But other provisions of the October 2002 purchase agreement and the parties’ dealer
supply agreement executed in February 2003 clearly reflect their intention that Canton Holdings
would sell BP fuel and other products on Parcel A. Section 4 of the October 2002 purchase
agreement, entitled “Dealer relationship,” summarizes the status of the parties’ relationship as
follows:
Buyer and BP acknowledge the existence of that certain Dealer Lease and
Supply Agreement and exhibits and ancillary agreements thereto (“Dealer Lease”)

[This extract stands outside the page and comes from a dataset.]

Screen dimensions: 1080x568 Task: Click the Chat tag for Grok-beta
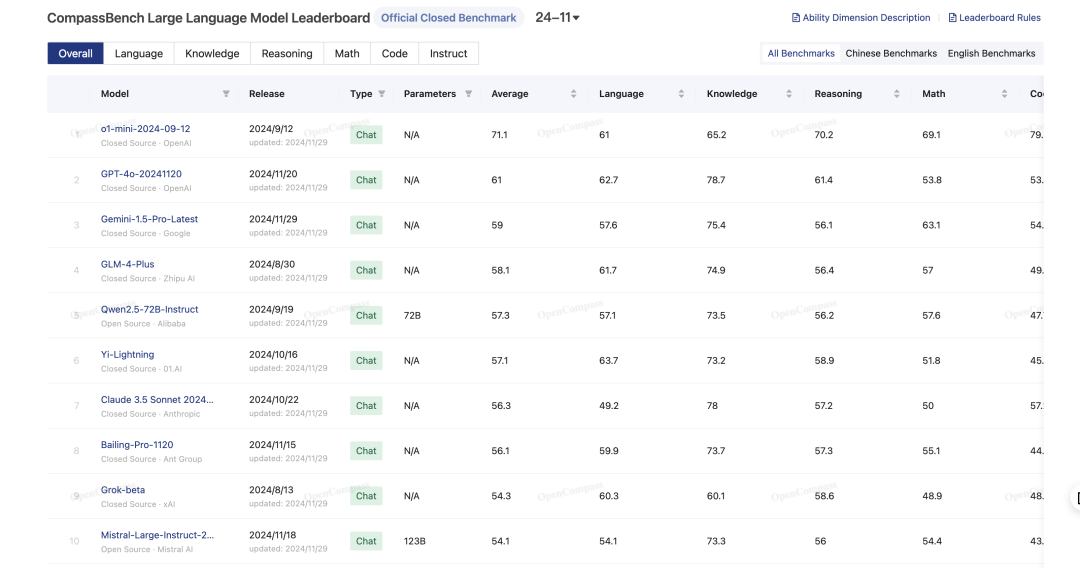366,496
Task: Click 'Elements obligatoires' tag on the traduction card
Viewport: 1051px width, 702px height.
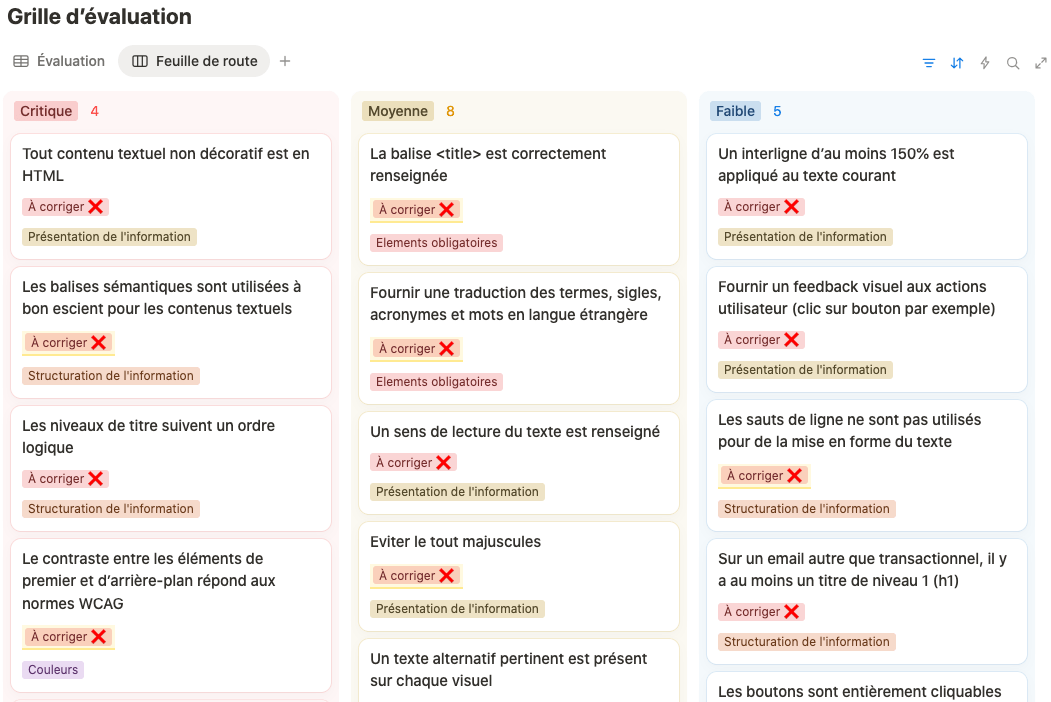Action: coord(436,382)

between them pursuant to which Buyer is currently operating a BP-branded
service station at the Property. At Closing, the parties shall execute a Mutual
Cancellation Agreement in the form attached hereto as Exhibit E mutually
canceling the Dealer Lease. At Closing, the parties shall further execute (a) BP’s
standard form Dealer Supply Agreement and exhibits and ancillary agreements
thereto (“Supply Agreement”). [Deleted material.] This Section 4 shall survive
Closing.
The introductory clause of the referenced dealer supply agreement between BP and Hakim
Fakhoury explains that the supply agreement is “regarding the purchase and sale of branded
motor fuel at the motor fuel sales facility (“Facility”) located at 125 Canton Center South,
Canton,” and further discusses in pertinent part the nature of the parties’ relationship as follows:
1. Term
(a)
The term covered by the Agreement will be for a period of 5 years
beginning on 2/26/03 . . . and ending on 2/25/08, unless terminated earlier by law
or by the terms of this Agreement or unless extended by Supplier upon written
notice. If the franchise relationship underlying this Agreement continues for any
reason beyond the expiration date indicated above, this Agreement will be
extended until terminated or until superseded by a new dealer supply agreement,
if offered.
-15-
***
3. Prices
(a)
The price for motor fuels purchased by Dealer from Supplier will
be Supplier’s dealer buying price for Dealer’s brand (plus all taxes, duty, fees or
charges levied on the products) for each grade of said products in effect for
Supplier’s pricing area in which the above-identified Facility is located at the time
when title to said products passes from Supplier to Dealer or when the product is
loaded, at Supplier’s option. Supplier has the right to change prices for all
products at any time. . . .
***
4. Delivery—Motor Fuels
(a)
During the term of this Agreement, Supplier will deliver branded
motor fuels to Dealer at the Facility in accordance with the Electronic Dealer
Delivery Plan (EDDP) Agreement in effect at the time of delivery. . . .
***
9. Condition of Facility
Dealer recognizes that Supplier has developed a favorable reputation for
the sale of motor fuel and associated products and the rendering of high quality
services and that the Supplier Trade Identities and facility designs and appearance
represent an image distinguished for high standards of product quality, facility
appearance (inside and out) and customer service. Therefore, Dealer agrees to
manage, operate and maintain the Facility in a manner which will maintain and
enhance this image and which in no event will detract form or disparage this
image.
(a)
In particular, without limiting the foregoing obligation, Dealer (and
employees where applicable) agrees to do the following:
***
(3)
Operate the Facility in a manner that actively promotes the sale of
Supplier branded motor fuels and branded motor oils and other merchandise and
services customarily sold at such facilities, keeping the Facility open for operation
for the hours stated in paragraph 5.
Because the terms of the October 2002 purchase agreement and the 2003 dealer supply
agreement clearly and unambiguously envision that, irrespective of the broad use restriction
language quoted above, Canton Holdings would sell BP-brand fuel and other products on Parcel
A, we find groundless Canton Holdings’s claim that BP tolerated violation of the use restriction
by permitting the sale of BP fuel on Parcel A. Canton Holdings points to no other conduct by BP
-16-
allegedly supporting its acquiescence, estoppel and waiver claims, and we thus conclude that the
trial court correctly rejected them as unfounded.
VII. Unclean Hands
Canton Holdings also alleges that the trial court erroneously declined to find that BP had
unclean hands in light of the evidence that BP repeatedly declined to supply Canton Holdings
with fuel or arrange for an alternate avenue of fuel distribution. We consider de novo the trial
court’s decision whether to apply an equitable doctrine like unclean hands, but review for clear
error the court’s underlying findings of fact. West American Ins Co, supra at 310.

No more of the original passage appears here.